New software for India
Autodesk has recently launched its latest 2D and 3D design and engineering software in India. According to Dr Andrew Anagnost, vice-president, engineering design and simulation products, significant enhancements and newly packaged suites of its industry-leading products will help manufacturers build better products.
“Digital prototyping is the first step towards manufacturing. Armed with this facility, companies are twice as fast to get into manufacturing and at half the cost,” says Anagnost.
The new 2010 product line-up for manufacturers includes the Autodesk Inventor family of products, AutoCAD Mechanical, AutoCAD Electrical, Alias, Moldflow, Navisworks, Showcase, 3dsMax Design and Vault software. All these are industry leading applications that constitute the Autodesk solution for digital prototyping.
“We aim to put powerful 2D and 3D software within the reach of mainstream manufacturers and companies of all sizes — not just large enterprises — to help them compete on a global scale,” adds Anagnost. He is confident that with the 2010 product line-up, customers will be able to achieve greater collaboration between industrial design, engineering, manufacturing and marketing teams that are all responsible for bringing quality products to market.
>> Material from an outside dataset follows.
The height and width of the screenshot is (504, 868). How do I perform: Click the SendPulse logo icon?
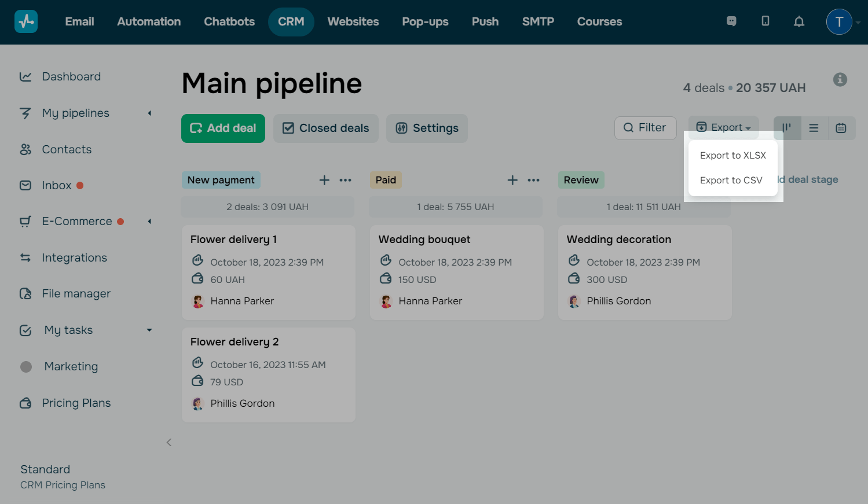point(26,21)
Ajay Advani, Head – Manufacturing solutions (India and SAARC), Autodesk India Pvt Ltd, says his company works with partners in India and has around 100 Centres of Excellence (CoEs) in the country. “We do not sell anything directly; we work through an authorised partner network or distributor. We have a number of offices in Delhi, Mumbai, Bangalore and Pune and around 100 employees in India, with 50 of them in sales and the rest in development, consulting and support groups. The CoEs or authorised training centres train people who have bought our software. These CoEs, which use our products and our curriculum, are tightly integrated with us. We want our users to use our products, adopt them and grow with them,” he says. The CoEs are independent businesses not owned by Autodesk which ensures that quality standards are maintained. “In the automotive field, every single OEM in India is our customer. Even the Tier I and II companies use our products. Everybody uses AutoCAD. At the higher end we have Alias, which is the concept styling product for the automotive industry. A number of customers have started taking our Inventor product line, using it for tools, jigs and fixtures and they are using it to communicate to their vendors,” said Advani.
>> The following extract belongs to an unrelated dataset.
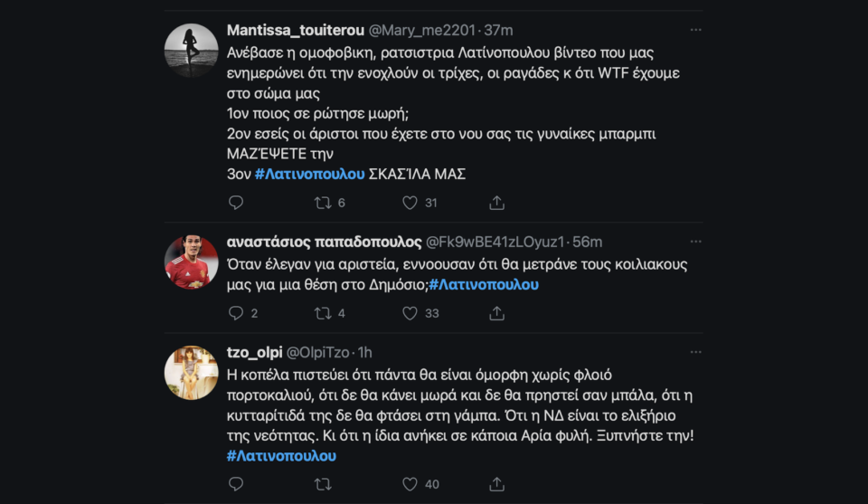Retweet tzo_olpi's tweet
This screenshot has height=504, width=868.
point(323,484)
Autodesk’s solution for Digital Prototyping helps automotive OEMs, suppliers and service providers to better design, visualise, and simulate product and process designs before they are even built. The company offers a broad set of interoperable solutions across all phases of product development to reduce development costs and promote collaboration. It enables workgroups to create a single digital model that can be used in every stage of production, bridging the gaps that usually exist between conceptual design, engineering, and manufacturing teams. This single digital model enables the simulation of the complete product and gives designers and engineers the ability to better visualise, optimise, and manage their designs before producing a physical prototype, helping projects get to market faster and reduce errors and the cost and waste associated with physical prototypes.
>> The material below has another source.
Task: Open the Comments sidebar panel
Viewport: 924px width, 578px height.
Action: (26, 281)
The benefits of Digital Prototyping accrue from the fact that it is attainable, scalable, and cost-efficient, allowing suppliers to realise benefits with minimal disruption to existing workflows. Briefly put, it helps create and maintain a single digital model in a multidisciplinary engineering environment. Advani notes that even small and medium enterprises in the auto industry have taken to using the company’s software. “They use AutoCAD and AutoCAD Mechanical, tools in the 2D segment. But they are beginning to use AutoCAD Inventor suite at the entry level for 3D too. It allows these players to get into the 3D mode at a reasonable cost,” he said.
Around 15 percent of Autodesk's revenues in India come from the automotive and transport segments. It also caters to the machine tool industry which supports the auto industry, thereby pushing up the share in revenues to as much as 35 percent.